That’s essentially what happened after newly unsealed court records revealed that the Justice Department ordered Google to identify 311 users who searched for the Republican National Committee or the Democratic National Committee headquarters during the first five days of January 2021. The demand was made because pipe bombs were discovered outside the RNC and DNC headquarters.

According to Google’s own legal challenge, the warrant swept up ordinary citizens, party volunteers, journalists, and anyone else who happened to search for a committee’s street address or contact information.

Google argued the request was “grossly overbroad” and amounted to the kind of general search the Fourth Amendment was designed to prevent.

Apparently, constitutional protections stop at the search bar.

Citing United States v. Grubbs, the judge ruled that Google had no legal standing to challenge the warrant before it was executed.

So those who did nothing more than search for a committee’s street address had their identities, email addresses, payment information, and account data turned over to the government without ever being notified because a nondisclosure order prevented Google from telling them.

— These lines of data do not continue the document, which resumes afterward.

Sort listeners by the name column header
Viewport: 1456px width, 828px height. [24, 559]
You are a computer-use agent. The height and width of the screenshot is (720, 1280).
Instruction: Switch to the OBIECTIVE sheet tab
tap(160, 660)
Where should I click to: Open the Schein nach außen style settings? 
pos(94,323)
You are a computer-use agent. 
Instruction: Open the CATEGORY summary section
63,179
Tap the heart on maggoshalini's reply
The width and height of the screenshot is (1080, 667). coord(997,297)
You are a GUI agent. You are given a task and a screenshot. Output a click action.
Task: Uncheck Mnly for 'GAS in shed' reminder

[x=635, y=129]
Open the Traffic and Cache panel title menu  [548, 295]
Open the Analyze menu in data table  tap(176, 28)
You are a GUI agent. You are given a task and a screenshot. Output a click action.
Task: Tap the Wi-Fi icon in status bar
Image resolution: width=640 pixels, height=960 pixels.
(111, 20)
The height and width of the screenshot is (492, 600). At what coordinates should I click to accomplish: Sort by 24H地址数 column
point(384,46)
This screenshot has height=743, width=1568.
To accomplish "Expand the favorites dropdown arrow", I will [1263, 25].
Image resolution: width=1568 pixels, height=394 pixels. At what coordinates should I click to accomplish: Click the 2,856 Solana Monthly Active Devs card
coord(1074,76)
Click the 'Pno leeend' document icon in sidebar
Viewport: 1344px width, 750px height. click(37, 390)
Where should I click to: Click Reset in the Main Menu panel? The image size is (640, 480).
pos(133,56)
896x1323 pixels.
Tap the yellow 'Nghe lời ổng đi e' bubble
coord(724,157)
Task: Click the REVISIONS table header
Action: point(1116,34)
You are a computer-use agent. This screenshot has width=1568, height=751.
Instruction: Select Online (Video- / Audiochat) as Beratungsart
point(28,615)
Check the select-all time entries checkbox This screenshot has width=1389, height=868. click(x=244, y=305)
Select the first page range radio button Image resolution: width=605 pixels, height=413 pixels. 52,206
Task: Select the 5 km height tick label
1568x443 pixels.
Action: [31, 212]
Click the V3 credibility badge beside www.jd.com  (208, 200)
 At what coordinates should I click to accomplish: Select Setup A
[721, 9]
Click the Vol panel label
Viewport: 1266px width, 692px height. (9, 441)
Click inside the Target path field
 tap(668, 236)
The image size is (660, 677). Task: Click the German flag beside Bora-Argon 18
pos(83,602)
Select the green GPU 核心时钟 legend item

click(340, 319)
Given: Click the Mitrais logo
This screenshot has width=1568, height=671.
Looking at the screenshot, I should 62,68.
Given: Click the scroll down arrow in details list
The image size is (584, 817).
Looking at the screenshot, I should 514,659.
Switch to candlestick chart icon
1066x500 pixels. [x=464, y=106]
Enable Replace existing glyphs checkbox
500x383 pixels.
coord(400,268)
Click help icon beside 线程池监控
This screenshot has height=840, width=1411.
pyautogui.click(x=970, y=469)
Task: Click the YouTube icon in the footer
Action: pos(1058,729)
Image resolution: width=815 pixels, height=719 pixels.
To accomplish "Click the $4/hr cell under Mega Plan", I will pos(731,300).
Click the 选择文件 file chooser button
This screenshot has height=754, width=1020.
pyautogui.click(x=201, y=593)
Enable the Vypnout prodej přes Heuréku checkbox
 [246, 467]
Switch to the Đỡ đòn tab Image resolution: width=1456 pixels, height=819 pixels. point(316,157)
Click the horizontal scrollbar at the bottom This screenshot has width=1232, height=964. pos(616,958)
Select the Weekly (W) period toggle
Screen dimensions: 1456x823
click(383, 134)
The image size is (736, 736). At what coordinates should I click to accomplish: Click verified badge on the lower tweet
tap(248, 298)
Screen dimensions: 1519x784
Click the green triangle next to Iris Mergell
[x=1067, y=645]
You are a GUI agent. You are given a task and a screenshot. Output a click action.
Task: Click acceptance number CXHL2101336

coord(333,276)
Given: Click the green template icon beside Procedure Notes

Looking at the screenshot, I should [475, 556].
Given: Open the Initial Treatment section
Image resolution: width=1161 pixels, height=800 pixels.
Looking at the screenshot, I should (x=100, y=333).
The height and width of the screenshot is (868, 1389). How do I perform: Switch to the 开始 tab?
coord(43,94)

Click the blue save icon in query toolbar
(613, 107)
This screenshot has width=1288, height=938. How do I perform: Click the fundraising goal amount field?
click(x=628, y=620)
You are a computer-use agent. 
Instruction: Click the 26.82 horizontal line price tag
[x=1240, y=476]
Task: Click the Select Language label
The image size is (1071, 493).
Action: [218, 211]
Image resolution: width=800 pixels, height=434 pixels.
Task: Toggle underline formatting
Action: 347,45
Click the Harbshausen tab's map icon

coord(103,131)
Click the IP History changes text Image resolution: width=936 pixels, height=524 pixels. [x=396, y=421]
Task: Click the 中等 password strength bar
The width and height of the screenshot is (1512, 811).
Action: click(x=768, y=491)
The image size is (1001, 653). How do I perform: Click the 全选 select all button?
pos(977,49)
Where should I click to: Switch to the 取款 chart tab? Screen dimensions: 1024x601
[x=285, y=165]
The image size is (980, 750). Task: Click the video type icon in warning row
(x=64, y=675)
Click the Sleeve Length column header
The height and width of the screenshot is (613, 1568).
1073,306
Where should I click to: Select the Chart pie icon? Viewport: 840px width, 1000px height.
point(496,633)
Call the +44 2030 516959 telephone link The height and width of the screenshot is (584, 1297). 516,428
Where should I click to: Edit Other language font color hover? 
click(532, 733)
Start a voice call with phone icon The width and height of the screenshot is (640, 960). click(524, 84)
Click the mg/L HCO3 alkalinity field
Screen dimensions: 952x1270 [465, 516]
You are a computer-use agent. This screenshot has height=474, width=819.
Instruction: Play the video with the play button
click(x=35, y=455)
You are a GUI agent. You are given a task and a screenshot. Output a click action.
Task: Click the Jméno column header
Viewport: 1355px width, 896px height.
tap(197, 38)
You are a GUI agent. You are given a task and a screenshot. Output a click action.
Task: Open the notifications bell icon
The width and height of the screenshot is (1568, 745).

Today, it’s a Google search for a political address that lands citizens on a federal watch list. Tomorrow, it could be a search for a protest, with the list of monitored search terms continuing to grow.

Google searches are just a snapshot of what’s really going on here, though.

Because things like government-monitored internet searches, mandatory tracking systems in vehicles, required biometric data collection for access to online services, and similar, all point toward a gradual expansion of a surveillance state, where privacy and freedoms will be a things of the past.